* [REQUIREMENT]
Give again exactly the lines that stretch from the one with "Click the 添加文件 button" to the end of the data below, including both of those lines and nothing else.
=== PROVIDED RECORDS ===
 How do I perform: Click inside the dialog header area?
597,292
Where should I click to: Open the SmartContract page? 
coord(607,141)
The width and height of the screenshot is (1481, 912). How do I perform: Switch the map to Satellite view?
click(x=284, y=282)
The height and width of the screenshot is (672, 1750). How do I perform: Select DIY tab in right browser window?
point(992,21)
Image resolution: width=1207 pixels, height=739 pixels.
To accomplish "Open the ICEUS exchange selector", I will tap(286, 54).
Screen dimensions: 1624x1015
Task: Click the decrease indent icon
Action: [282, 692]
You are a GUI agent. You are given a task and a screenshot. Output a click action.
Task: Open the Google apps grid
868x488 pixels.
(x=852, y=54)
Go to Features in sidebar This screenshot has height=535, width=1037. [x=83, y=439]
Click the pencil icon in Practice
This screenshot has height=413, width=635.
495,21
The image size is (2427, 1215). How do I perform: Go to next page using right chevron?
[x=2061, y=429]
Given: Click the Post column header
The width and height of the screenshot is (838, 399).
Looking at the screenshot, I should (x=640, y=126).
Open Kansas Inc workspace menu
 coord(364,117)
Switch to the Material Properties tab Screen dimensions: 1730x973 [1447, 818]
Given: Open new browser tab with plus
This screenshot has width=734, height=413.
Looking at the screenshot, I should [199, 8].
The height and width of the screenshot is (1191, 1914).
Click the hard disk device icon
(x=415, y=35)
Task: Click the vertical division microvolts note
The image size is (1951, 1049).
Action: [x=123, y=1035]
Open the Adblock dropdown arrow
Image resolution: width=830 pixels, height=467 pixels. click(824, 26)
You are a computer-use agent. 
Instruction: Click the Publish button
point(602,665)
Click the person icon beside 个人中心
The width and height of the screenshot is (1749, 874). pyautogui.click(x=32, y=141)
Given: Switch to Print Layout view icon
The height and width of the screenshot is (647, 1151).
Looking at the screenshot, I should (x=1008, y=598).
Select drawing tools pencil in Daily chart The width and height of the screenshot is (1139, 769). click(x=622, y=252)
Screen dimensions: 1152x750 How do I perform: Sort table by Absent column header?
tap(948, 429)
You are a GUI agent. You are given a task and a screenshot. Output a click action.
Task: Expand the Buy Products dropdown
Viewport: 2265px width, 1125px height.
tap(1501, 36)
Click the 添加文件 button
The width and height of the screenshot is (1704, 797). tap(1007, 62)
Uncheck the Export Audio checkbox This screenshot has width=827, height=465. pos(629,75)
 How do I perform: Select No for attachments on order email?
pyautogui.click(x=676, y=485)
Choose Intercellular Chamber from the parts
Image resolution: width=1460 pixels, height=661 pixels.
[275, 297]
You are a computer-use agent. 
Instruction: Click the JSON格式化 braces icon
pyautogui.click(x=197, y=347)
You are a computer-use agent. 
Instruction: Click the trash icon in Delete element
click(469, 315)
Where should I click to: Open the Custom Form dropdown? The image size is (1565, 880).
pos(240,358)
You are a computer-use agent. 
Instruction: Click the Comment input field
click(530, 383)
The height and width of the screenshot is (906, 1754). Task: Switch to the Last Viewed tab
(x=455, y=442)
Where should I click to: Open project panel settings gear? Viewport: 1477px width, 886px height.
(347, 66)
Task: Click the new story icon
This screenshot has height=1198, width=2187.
===
* [SOLUTION TO THE EXERCISE]
Click the 添加文件 button
The width and height of the screenshot is (1704, 797). tap(1007, 62)
Uncheck the Export Audio checkbox This screenshot has width=827, height=465. pos(629,75)
 How do I perform: Select No for attachments on order email?
pyautogui.click(x=676, y=485)
Choose Intercellular Chamber from the parts
Image resolution: width=1460 pixels, height=661 pixels.
[275, 297]
You are a computer-use agent. 
Instruction: Click the JSON格式化 braces icon
pyautogui.click(x=197, y=347)
You are a computer-use agent. 
Instruction: Click the trash icon in Delete element
click(469, 315)
Where should I click to: Open the Custom Form dropdown? The image size is (1565, 880).
pos(240,358)
You are a computer-use agent. 
Instruction: Click the Comment input field
click(530, 383)
The height and width of the screenshot is (906, 1754). Task: Switch to the Last Viewed tab
(x=455, y=442)
Where should I click to: Open project panel settings gear? Viewport: 1477px width, 886px height.
(347, 66)
Task: Click the new story icon
This screenshot has height=1198, width=2187.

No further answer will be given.